Method Petfinder API Method Description
shelter.find() shelter.find Returns a collection of shelter records matching input parameters.
shelter.get() shelter.get Returns a single shelter record.
shelter.getPets() shelter.getPets Returns a collection of pet records for an individual shelter.
shelter.listByBreed() shelter.listByBreed Returns a list of shelter IDs listing animals matching the input animal breed.

Shelter methods are somewhat similar to the Pet methods we explored previously, but return information on animal shelters and other animal welfare organizations.

Finding animal welfare organizations in an area

Using the shelter.find() method, one can locate shelters and their available attributes matching the input parameters. For example, say we wanted to find shelters in a ZIP code in Seattle (my old zip code).

wa_shelters <- pf$shelter.find('98115')
head(wa_shelters$petfinder$shelters$shelter)

As with other methods in PetfindeR, the shelter.find method also has a return_df parameter that coerces and outputs the returned JSON into a workable data.frame.

wa_shelters_df <- pf$shelter.find('98115', return_df = TRUE)
head(wa_shelters_df)

Returning information on specific animal welfare organizations

Similar to pet.get(), the shelter.get() method takes a shelterId and returns the available information on the shelter from the Petfinder database.

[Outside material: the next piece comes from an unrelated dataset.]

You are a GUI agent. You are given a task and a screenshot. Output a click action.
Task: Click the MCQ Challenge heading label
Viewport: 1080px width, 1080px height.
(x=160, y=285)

One shelter that’s very dear to me is Seattle Area Feline Rescue, the shelterId of which is ‘WA40’. Let’s return the information available on the rescue.

safr <- pf$shelter.get('WA40')
safr

This data can also be transformed into a one-row data.frame by setting return_df = TRUE.

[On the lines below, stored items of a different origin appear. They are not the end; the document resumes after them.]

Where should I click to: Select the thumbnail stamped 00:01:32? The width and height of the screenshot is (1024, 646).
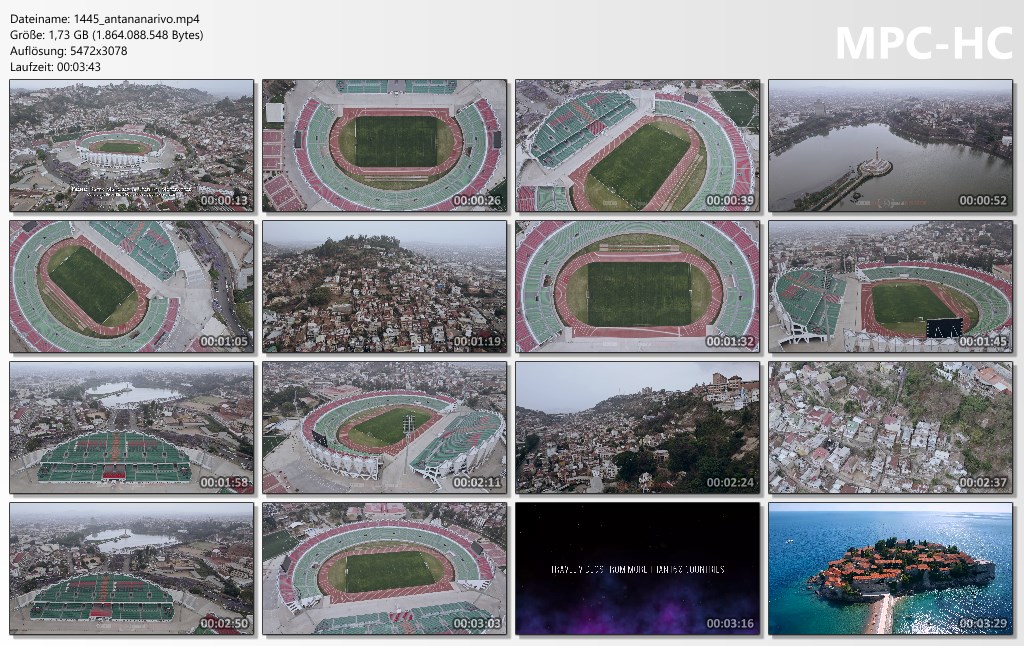point(637,287)
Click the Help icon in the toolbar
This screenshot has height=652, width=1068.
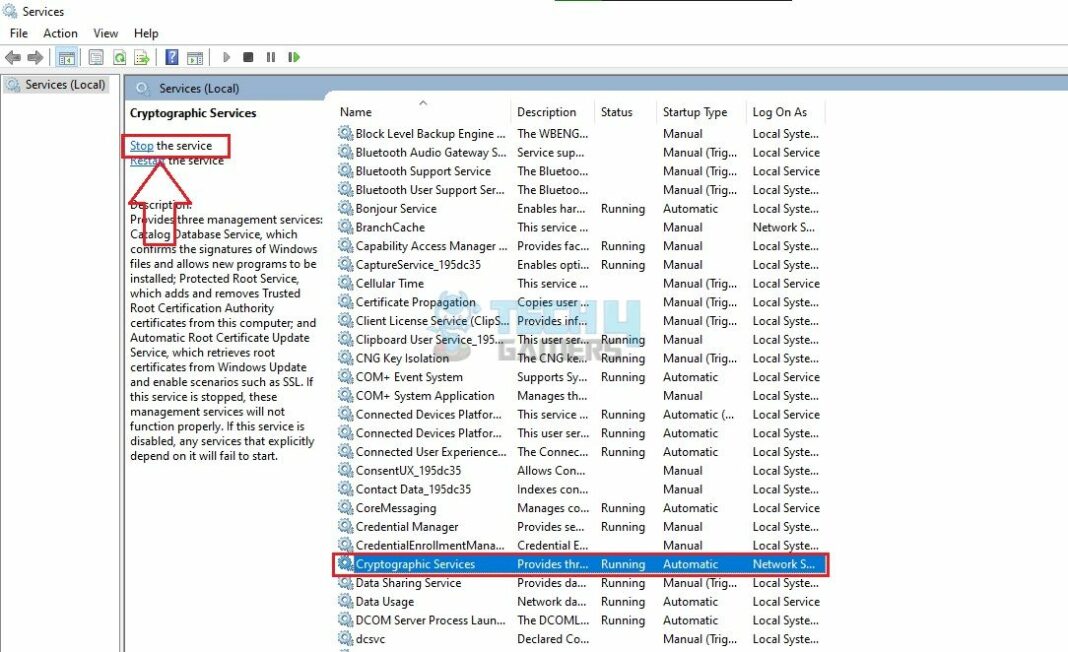(171, 57)
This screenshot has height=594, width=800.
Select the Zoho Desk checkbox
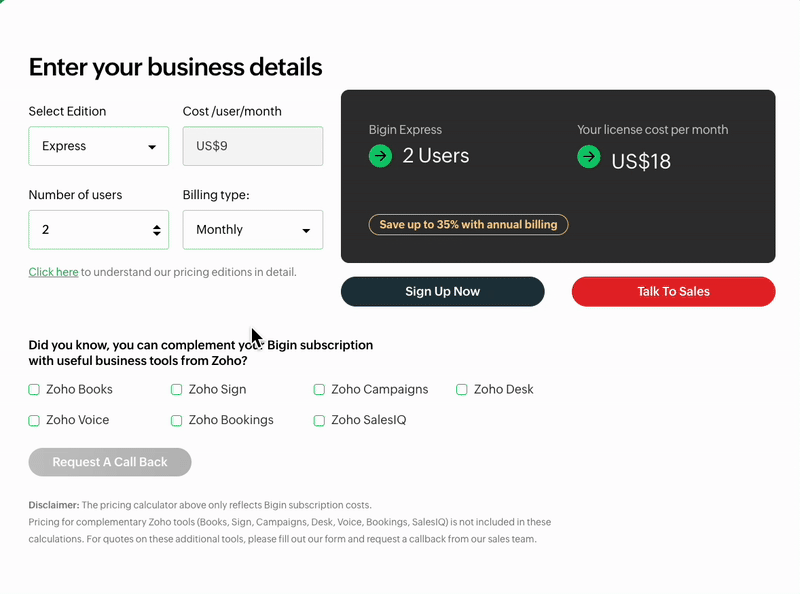coord(462,390)
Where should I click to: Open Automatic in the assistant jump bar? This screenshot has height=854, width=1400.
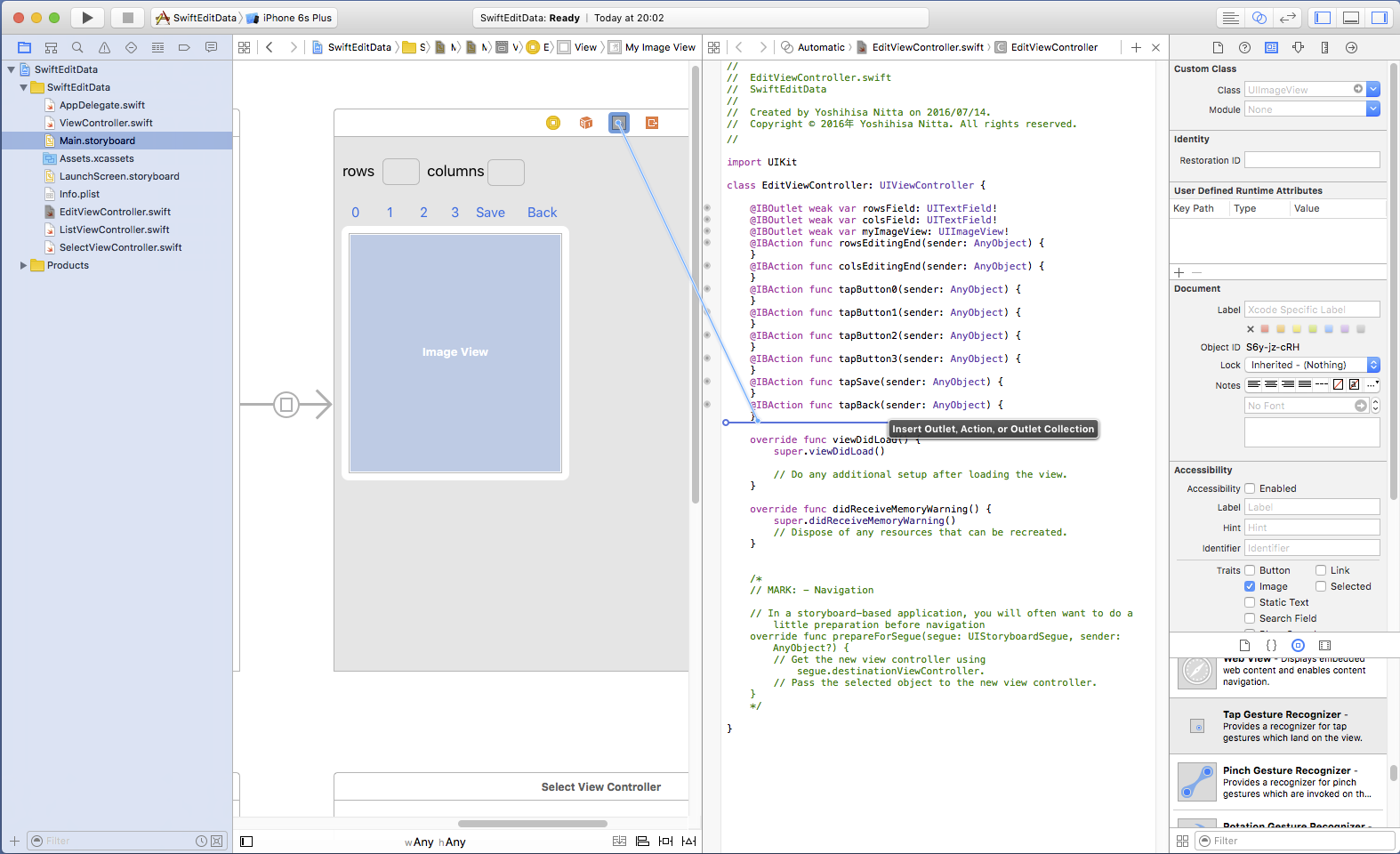(x=820, y=47)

safr_df <- pf$shelter.get('WA40', return_df = TRUE)
safr_df

Getting pet records from a shelter

Let’s say we are interested in finding the available pets at a particular shelter; we could use the shelter.getPets() method to quickly find this information. Here, we return the pets currently available at the Seattle Area Feline Rescue and print the first ten columns of the returned data.

safr.pets <- pf$shelter.getPets('WA40')
head(safr.pets$petfinder$pets$pet)[,1:10]

The shelter.getPets() method also has a return_df parameter that can be set to TRUE to return a clean, workable data.frame for analysis.

safr.pets_df <- pf$shelter.getPets('WA40', return_df = TRUE)
head(safr.pets_df)[,1:10]

Finding shelters that have a particular animal breed

The shelter.listByBreed() method allows one to find shelters that have a particular breed of animal, which may be useful for users interested in finding rarer breeds of animal. The breed argument must match a breed listed in the Petfinder database, which can be easily extracted by using the breed.list() method. We already pulled the available cat breeds earlier in the vignette, so we can use that to select a breed of cat to search.

The Abyssinian is a beautiful and wonderfully friendly breed of cat, so let’s search for some shelters that have Abyssinians listed on Petfinder.

aby_shelters <- pf$shelter.listByBreed('cat', 'Abyssinian')

Note: There currently seems to be an issue (as of 5/9/2018) with the Petfinder API and the shelter.listByBreed method. The API will return an object successfully, but the data is empty. Hopefully, Petfinder will be able to fix this issue soon, but in the meantime, I leave this note here just in case.

Conclusion

In this vignette, we introduced the core functionality of the PetfindeR library for interacting and extracting data from the Petfinder API. In future vignettes, we will further explore working with the PetfindeR library as well some potential uses of the package for data extraction and analysis.